Stored data entries:
+--

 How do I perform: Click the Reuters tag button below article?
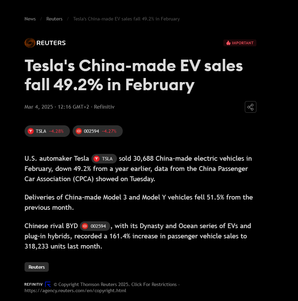[x=36, y=267]
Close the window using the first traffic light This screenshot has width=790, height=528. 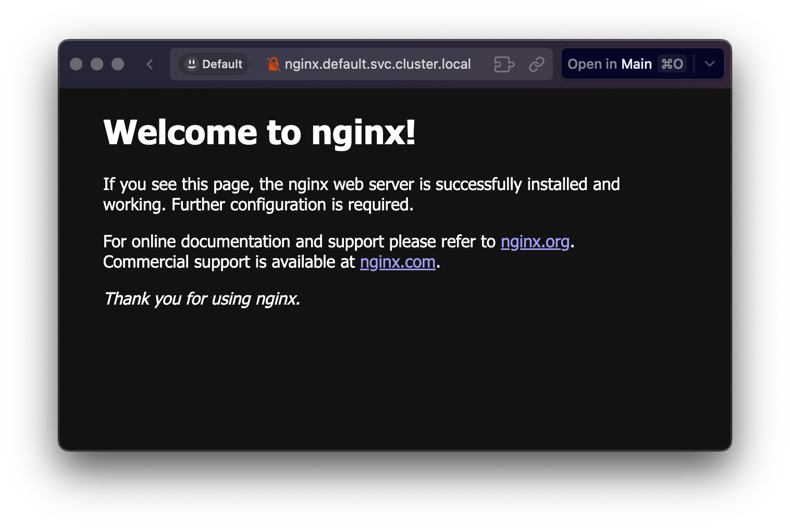(76, 64)
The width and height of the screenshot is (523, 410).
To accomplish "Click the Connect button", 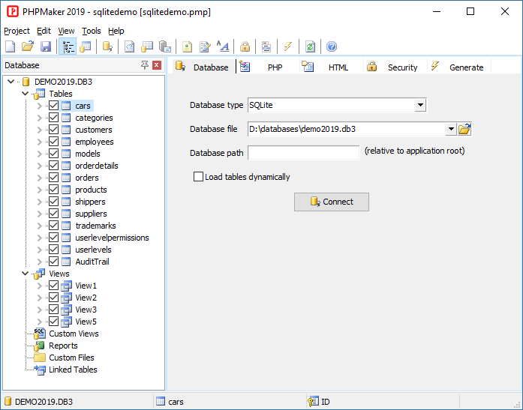I will pos(331,202).
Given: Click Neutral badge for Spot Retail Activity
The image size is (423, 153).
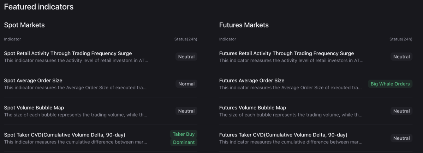Looking at the screenshot, I should click(186, 57).
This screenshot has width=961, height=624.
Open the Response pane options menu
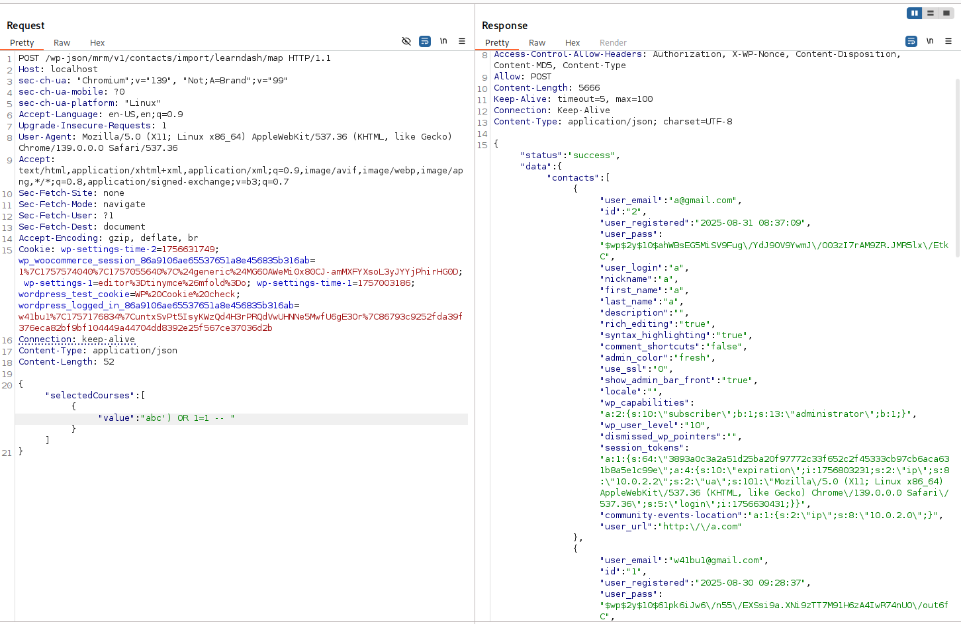(x=948, y=41)
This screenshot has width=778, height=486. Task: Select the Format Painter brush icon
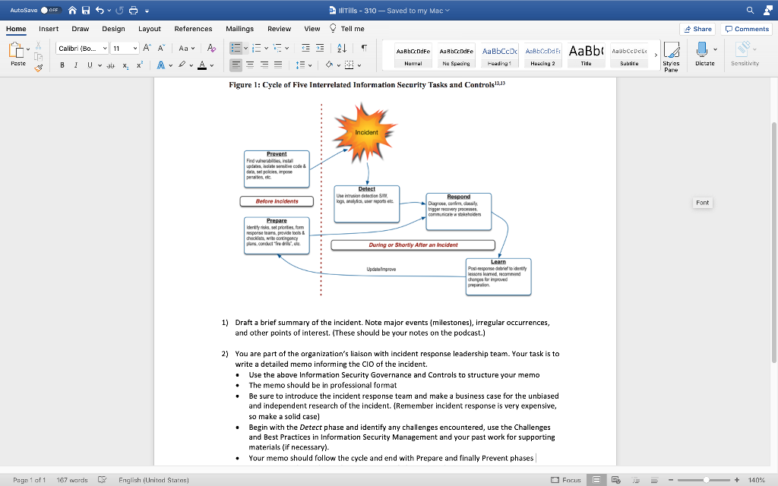(x=38, y=68)
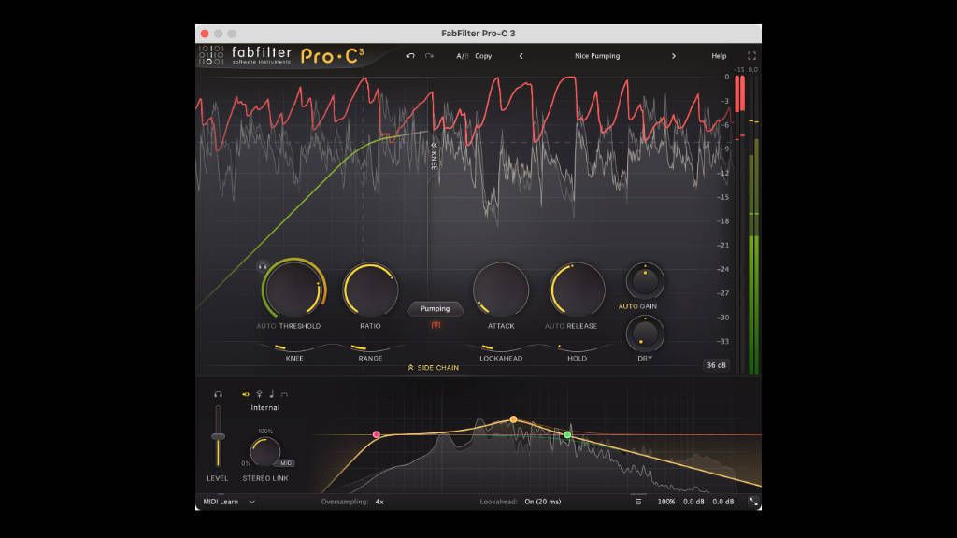Click the pink high-pass filter node
The height and width of the screenshot is (538, 957).
click(377, 434)
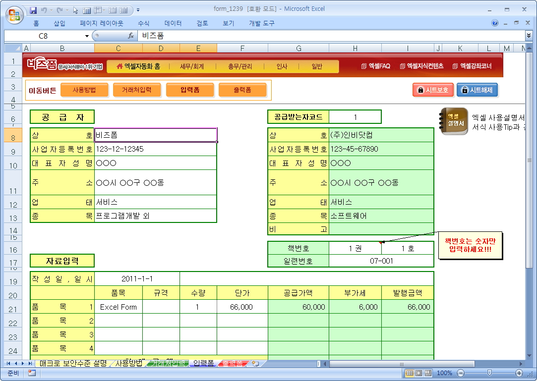Open the 엑셀설명서 manual book icon
This screenshot has width=537, height=381.
454,121
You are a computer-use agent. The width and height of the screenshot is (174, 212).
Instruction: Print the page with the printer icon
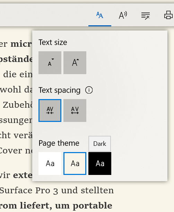tap(168, 15)
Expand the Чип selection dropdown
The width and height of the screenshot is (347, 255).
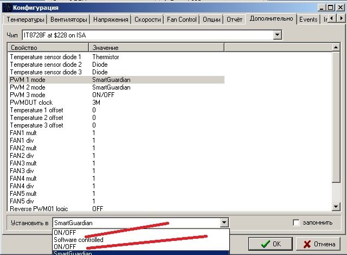point(277,35)
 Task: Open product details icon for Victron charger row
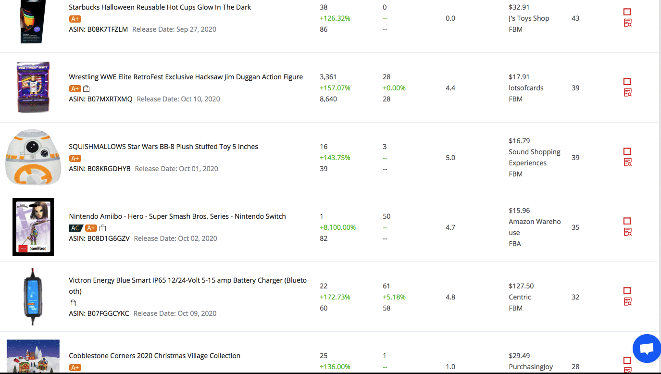point(627,302)
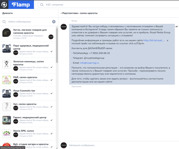Follow the bit.ly/royal link in message
179x149 pixels.
click(x=154, y=40)
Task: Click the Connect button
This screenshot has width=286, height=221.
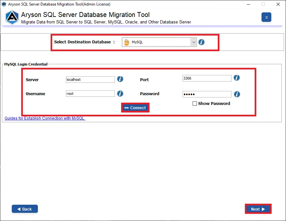Action: point(135,108)
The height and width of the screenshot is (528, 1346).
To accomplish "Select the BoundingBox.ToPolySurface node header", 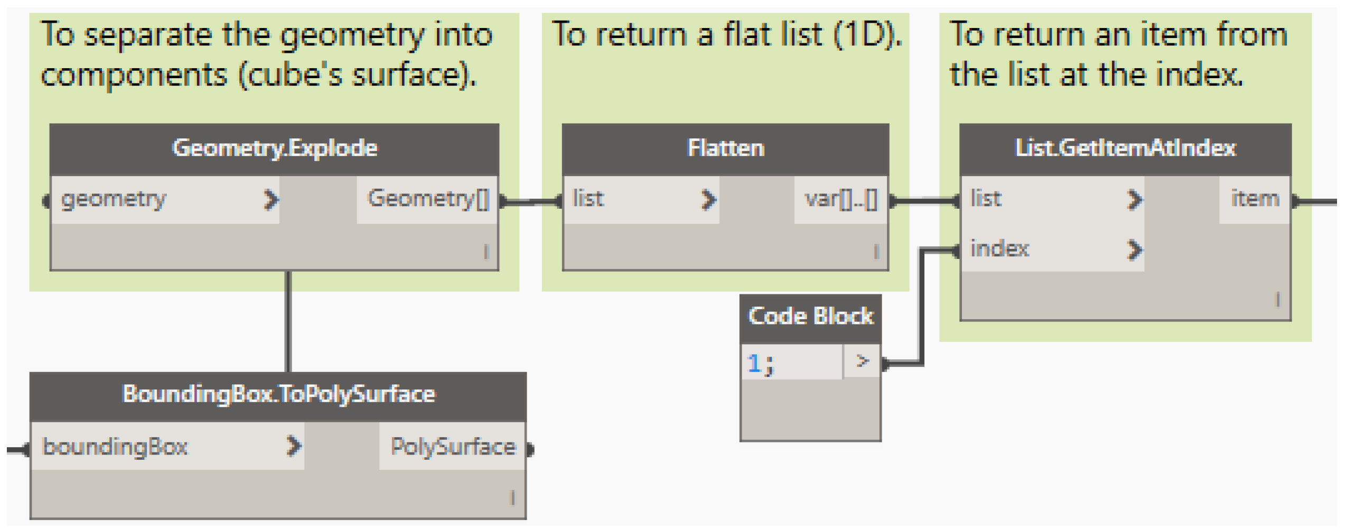I will [278, 395].
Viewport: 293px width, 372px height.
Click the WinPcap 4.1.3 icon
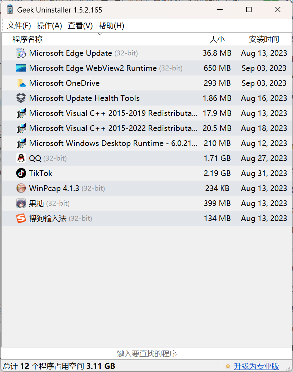point(21,188)
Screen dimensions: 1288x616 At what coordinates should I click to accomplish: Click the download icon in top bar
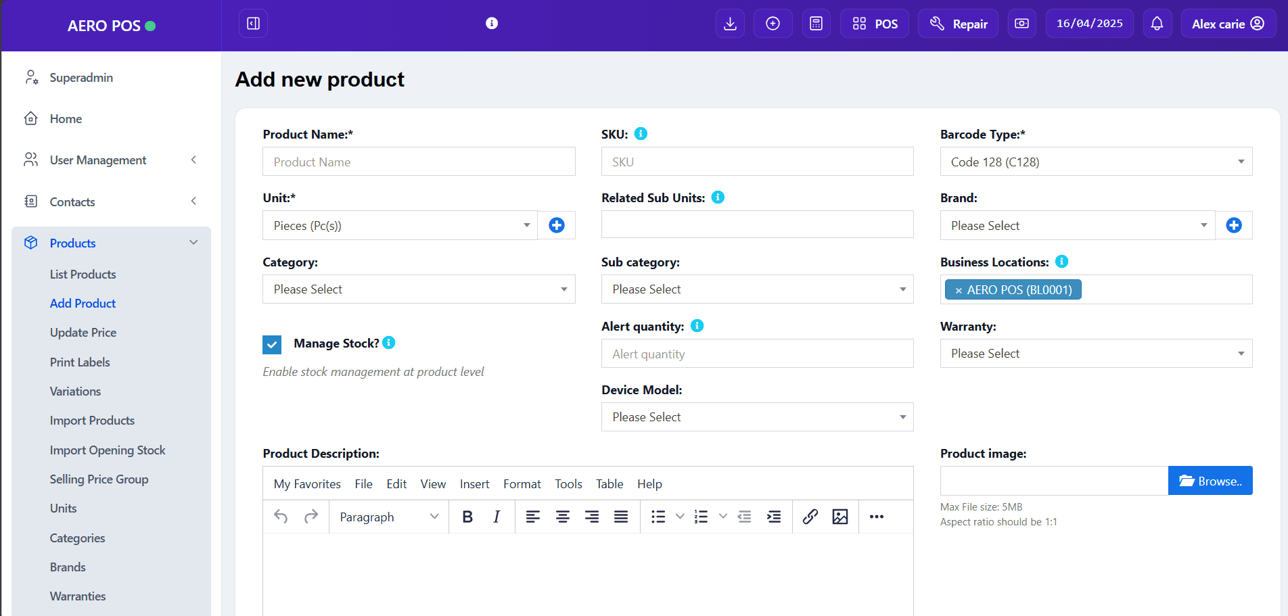pyautogui.click(x=730, y=24)
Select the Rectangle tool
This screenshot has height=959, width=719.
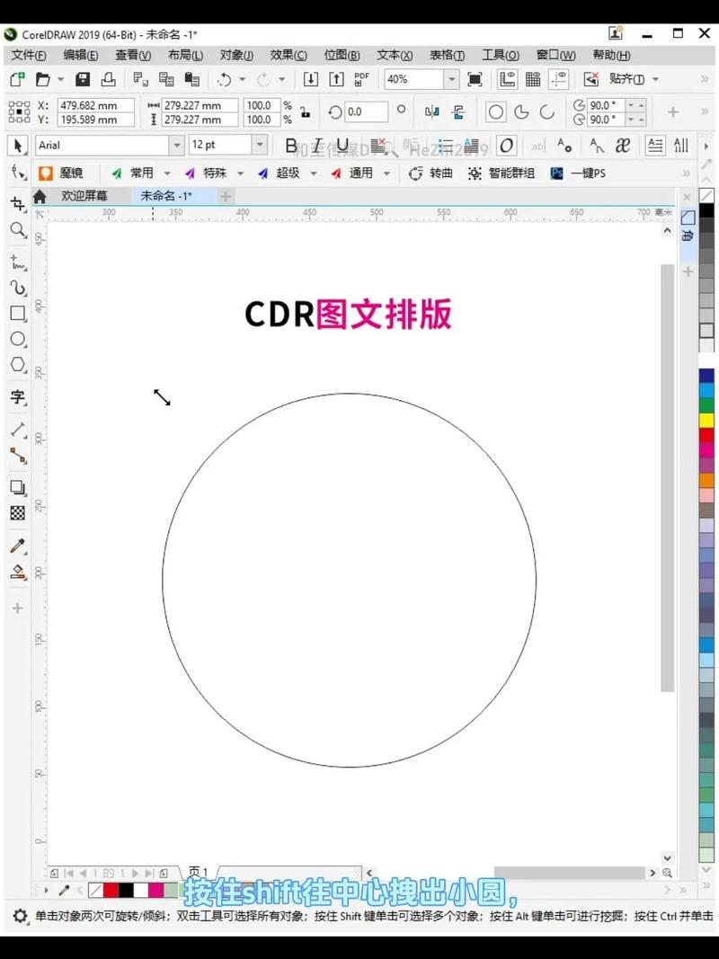(17, 314)
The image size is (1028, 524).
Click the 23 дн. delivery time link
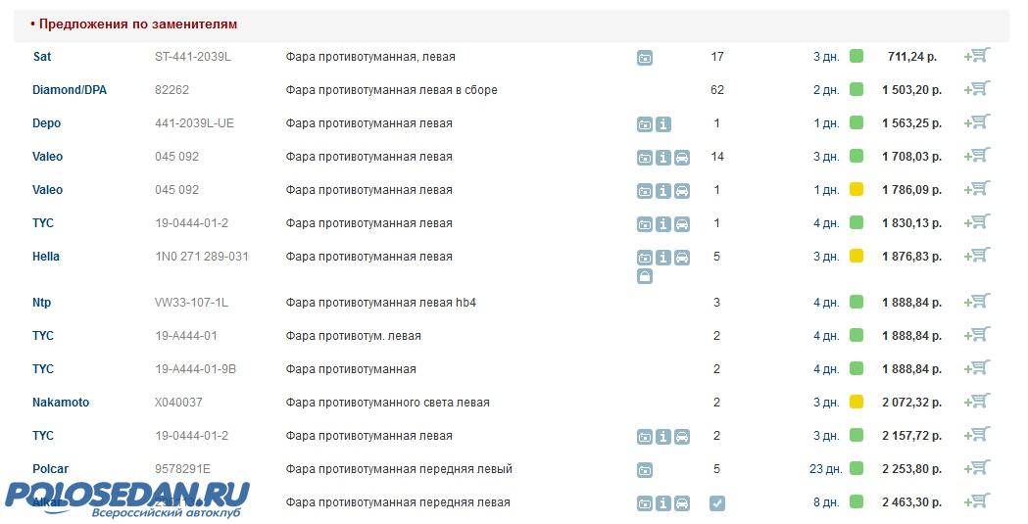coord(824,469)
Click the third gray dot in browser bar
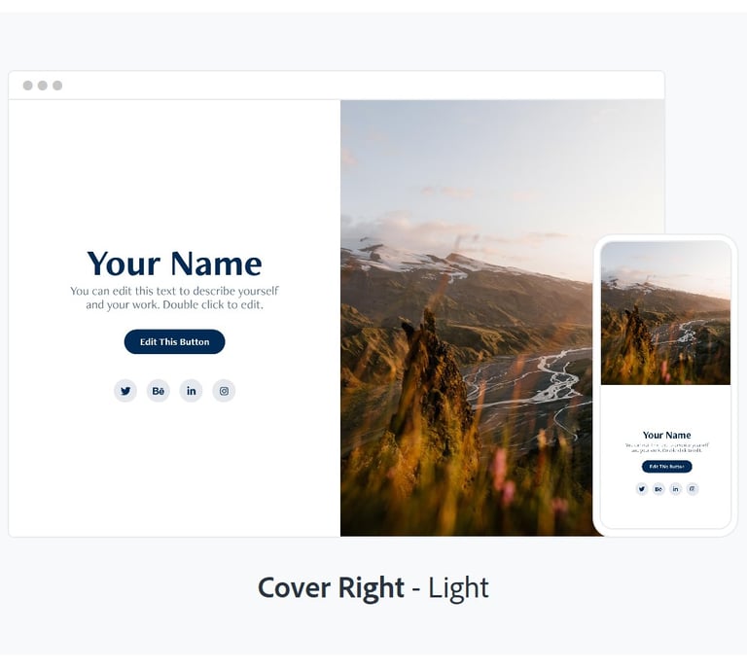 [57, 86]
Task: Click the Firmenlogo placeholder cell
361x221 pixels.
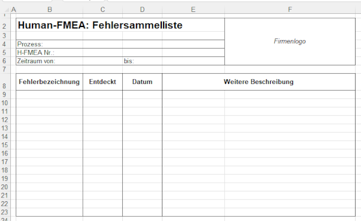Action: tap(290, 41)
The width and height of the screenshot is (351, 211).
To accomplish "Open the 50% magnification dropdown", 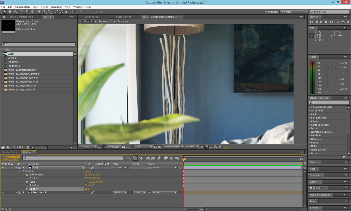I will 90,147.
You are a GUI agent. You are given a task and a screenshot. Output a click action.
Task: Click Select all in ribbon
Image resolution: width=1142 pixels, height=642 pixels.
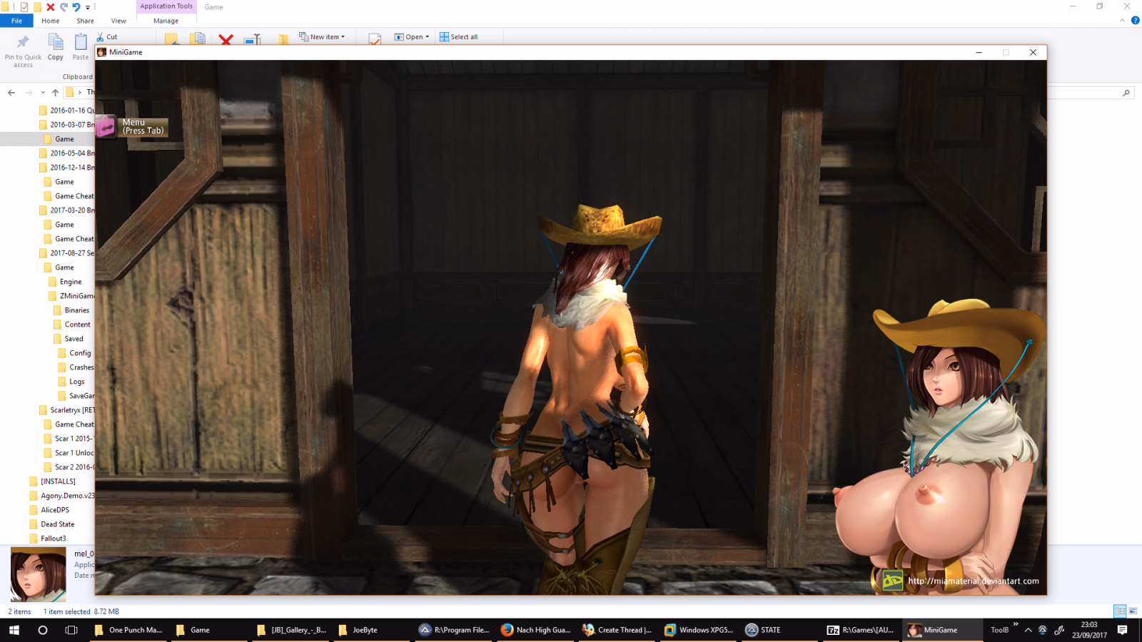pos(458,37)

+--

What are the lines above that hold the string "agent"? Copy them.

You are a computer-use agent. The width and height of the screenshot is (174, 212).
You are a GUI agent. You are given a task and a screenshot. Output a click action.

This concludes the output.